Interestingly, both Zen and Shirayuki do the same when speaking to Obi, but slip more fully into the light when it’s just the two of them. I’m reaching a bit here, I know, but I can’t help but see this as a reminder that they’ve both been through their own share of darkness, as well as a way to highlight their ability to reach out to others despite their difference in positions or circumstances.

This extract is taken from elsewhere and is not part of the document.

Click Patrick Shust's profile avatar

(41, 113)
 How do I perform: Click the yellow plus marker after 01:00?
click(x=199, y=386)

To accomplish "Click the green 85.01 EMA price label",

It culminates in a less-than-subtle but rather lovely shot of Obi in the gloom of the abandoned mansion with Trow, looking out the doors at his friends bathed in morning light before he gets up and joins them, riding into the dawn and leaving his past life behind for good. I’ve joked that Obi doesn’t know how doorknobs work since he’s always coming and going through windows, but it’s also good characterization, so to have him both enter the inn and leave the mansion through the doorway with his companions is quietly poignant, suggesting that he no longer feels like an outsider or intruder with them.
I said last week that this season was really about Raj, but it’s also been about Obi, so it’s great to see them hitting a milestone for his character development as well. I know the manga is still ongoing (and I love these characters enough that I’d happily watch them hang out for many more episodes), but Snow White has a very real chance in the next three episodes to tie up the last major conflict/story thread with Izana and bring this anime to a full, satisfying conclusion. In Ando I trust.
This, That, and the Other
- Have I mentioned how much I love the way Snow White incorporates so many different kinds of women into its cast? Oh, I have? Like, constantly? Well okay then.

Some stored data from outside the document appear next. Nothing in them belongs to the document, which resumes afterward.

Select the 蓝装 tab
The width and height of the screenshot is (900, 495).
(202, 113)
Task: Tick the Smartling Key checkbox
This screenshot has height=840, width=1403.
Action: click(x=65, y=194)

- Shirayuki’s reaction to bath time Kiki was pure gold. I love that this show lets its characters have these really nuanced relationships with each other–maybe Obi has feelings for Shirayuki, or Zen, or both; maybe Mitsuhide and Kiki are in an open relationship; maybe Shirayuki is attracted to Kiki–without worrying about needing to slap an explicit label on them.
- I, er, may have scribbled “OT3! OT3!” at the bottom of my notes during that Shira/Zen/Obi scene. Possibly. Maybe. ¬_¬
- ShiraZen generally act like cool-headed adults, but the way they fluctuate between being openly affectionate and super-shy with each other is a cute little reminder that they’re still pretty young and trying to navigate the waters of their first real romance.